記事
_ _ _ _ _ _ _

本セッションの登壇者
セッション動画
「CDNを活用して高速なWebサービスを提供する」というタイトルで発表していきます。
まず自己紹介なんですけども、本名は金子です。今、PR TIMESという会社でCTOをやってます。紹介があったISUCON本の著者の一人で、6章「リバースプロキシの利用」、7章「キャッシュの活用」、8章「押さえておきたい高速化手法」を担当しています。ISUCONは9の予選と6の本選の運営を担当していて、実は今年のISUCONもアドバイザーとして運営に関わっています。SNSはcatatsuyというIDでやっているのでよろしくお願いします。かたついと呼ばれることが多いかなと思います。

早速なんですけど、本発表の対象者です。発表の対象者はISUCON本はすでに読んでいて、実際にCDNを活用して高速なWebサービスを提供したい人です。初心者向けの一般論の話は今回はしないので、一般論を知りたい方はISUCON本を読んでください。

CDN-Cache-Controlヘッダーが登場
では早速、ISUCON本アップデートです。ISUCON本では8章6節「CDN上にHTTPレスポンスをキャッシュする」で、CDN-Cache-Controlヘッダーが策定中であることが軽く紹介されていますが、実はその後のアップデートがあります。
そもそもこれまでのCache-Controlヘッダーは仕様が非常に複雑で、未実装のパラメータがある可能性もあって動作確認が難しいという問題がありました。ブラウザとCDNがそれぞれCache-Controlヘッダーを解釈するので、1つのヘッダーで複数のキャッシュレイヤーを考える必要もありました。そこに対して、CDN-Cache-Controlヘッダーが2022年6月にRFC9213として公開されています。このRFCのオーサーはAkamai、Fastly、Cloudflareの連名なんですけど、今のところCloudflareしか実装しなさそうでした。なので、他に実装しているCDN事業者がいたら教えてください。CDN-Cache-Controlヘッダーの登場でブラウザのキャッシュの設定をCache-Controlヘッダー、CDNのキャッシュの設定をCDN-Cache-Controlヘッダーで行うことで、設定がすっきりしたり、CDN間の移行も容易になる可能性が今後出てくるかもしれません。

ちなみにCDN-Cache-Controlヘッダーの使用はCache-Controlヘッダーとほぼ同様なので、CDN-Cache-Controlヘッダーの登場によってできることが増えるわけではないです。あえて言えばブラウザとCDNの間にProxyがあった場合、ProxyとCDNのキャッシュ設定を分けることがCache-Controlヘッダーではこれまで不可能だったんですけど、それができるようになったというのはあるかもしれないですね。ただ、最近だと常時HTTPS化が当たり前なので、ブラウザとCDNの間のProxyの存在を考慮する必要がほとんどなくなってきているのが実情です。

_ _ _ _ _ _ _

データ抜粋
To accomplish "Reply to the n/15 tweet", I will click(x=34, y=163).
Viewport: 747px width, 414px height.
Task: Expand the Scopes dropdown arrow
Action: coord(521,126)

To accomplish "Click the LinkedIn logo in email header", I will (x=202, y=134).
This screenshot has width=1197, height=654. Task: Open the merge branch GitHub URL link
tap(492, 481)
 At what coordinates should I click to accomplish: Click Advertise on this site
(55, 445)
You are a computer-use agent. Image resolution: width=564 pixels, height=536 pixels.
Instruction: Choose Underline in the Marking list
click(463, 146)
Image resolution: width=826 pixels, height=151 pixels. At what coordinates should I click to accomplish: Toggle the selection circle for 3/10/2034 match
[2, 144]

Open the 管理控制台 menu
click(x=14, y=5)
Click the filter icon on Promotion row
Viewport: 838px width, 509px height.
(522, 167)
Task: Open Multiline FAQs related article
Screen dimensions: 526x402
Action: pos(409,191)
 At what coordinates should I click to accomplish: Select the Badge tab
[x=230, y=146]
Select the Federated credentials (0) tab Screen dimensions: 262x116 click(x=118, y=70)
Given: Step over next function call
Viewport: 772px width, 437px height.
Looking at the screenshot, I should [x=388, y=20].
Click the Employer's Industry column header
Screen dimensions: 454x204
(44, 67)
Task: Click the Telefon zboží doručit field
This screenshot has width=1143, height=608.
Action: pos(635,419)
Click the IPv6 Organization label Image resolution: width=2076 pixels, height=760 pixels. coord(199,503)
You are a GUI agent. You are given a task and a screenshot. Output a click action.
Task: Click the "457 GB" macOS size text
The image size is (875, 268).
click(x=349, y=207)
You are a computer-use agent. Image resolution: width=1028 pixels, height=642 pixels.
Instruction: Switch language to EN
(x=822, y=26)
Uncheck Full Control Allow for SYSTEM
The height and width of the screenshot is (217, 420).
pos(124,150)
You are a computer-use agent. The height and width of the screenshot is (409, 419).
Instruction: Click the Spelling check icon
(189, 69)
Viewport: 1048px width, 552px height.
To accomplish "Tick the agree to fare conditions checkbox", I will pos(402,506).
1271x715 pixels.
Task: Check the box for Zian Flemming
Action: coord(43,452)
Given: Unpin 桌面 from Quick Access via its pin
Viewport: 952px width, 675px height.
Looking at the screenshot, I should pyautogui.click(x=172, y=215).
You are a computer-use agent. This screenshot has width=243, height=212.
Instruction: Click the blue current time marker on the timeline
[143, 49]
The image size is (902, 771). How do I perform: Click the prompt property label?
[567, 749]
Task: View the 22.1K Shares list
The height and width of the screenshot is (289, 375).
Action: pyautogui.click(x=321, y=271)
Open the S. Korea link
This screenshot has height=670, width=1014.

_ _ _ _ _ _ _

課題一覧
• a. CDNの記事では、ブラウザとCDNの間のProxyとCDNのキャッシュ設定を分けられるようになった点が実際にはあまり重要でないとされている。その理由を1〜3文で説明すること。
• b. CDNの記事を、最後の文の次から書き進めること。

解答一覧
• a. 最近は常時HTTPS化が当たり前になっているためである。そのため、ブラウザとCDNの間にProxyが存在することを考慮する必要がほとんどなくなってきている。

• b.
ディスプレイサイズに合わせて複数サイズのサムネイル画像を用意
CDNに関するよくある勘違いはスライドのとおりです。今回は比較的機能が多いCDNであるFastlyの利用事例や利用例を紹介するんですけど、必要な機能や要件をよく調べてどのCDNを利用するか選んでください。

Fastlyは無料で利用できるVCLという設定ファイルによって、かなり柔軟な設定ができます。VCLは設定で、if文が使えたり、暗号内周りをはじめ複雑な計算ができる関数も存在するので、柔軟な処理を実装できます。VCLはfor文がないので無限ループにならないので、タイムアウトするおそれがありません。設定なのでFastly社の細かいサポートを受けられるというメリットもあります。Fastlyは設定反映もキャッシュ削除もいずれも一瞬で終わります。なのですごく扱いやすいサービスかなと思います。今回紹介するFastly Image Optimizerという画像最適化サービスを使えば、URLのパラメータを工夫するだけで画像サイズ、画質、フォーマットなど動的に変換できます。画像は多くのWebサービスの通信量の大半を占めることが多いので、ファイルサイズを下げられればパフォーマンスへの寄与が大きいです。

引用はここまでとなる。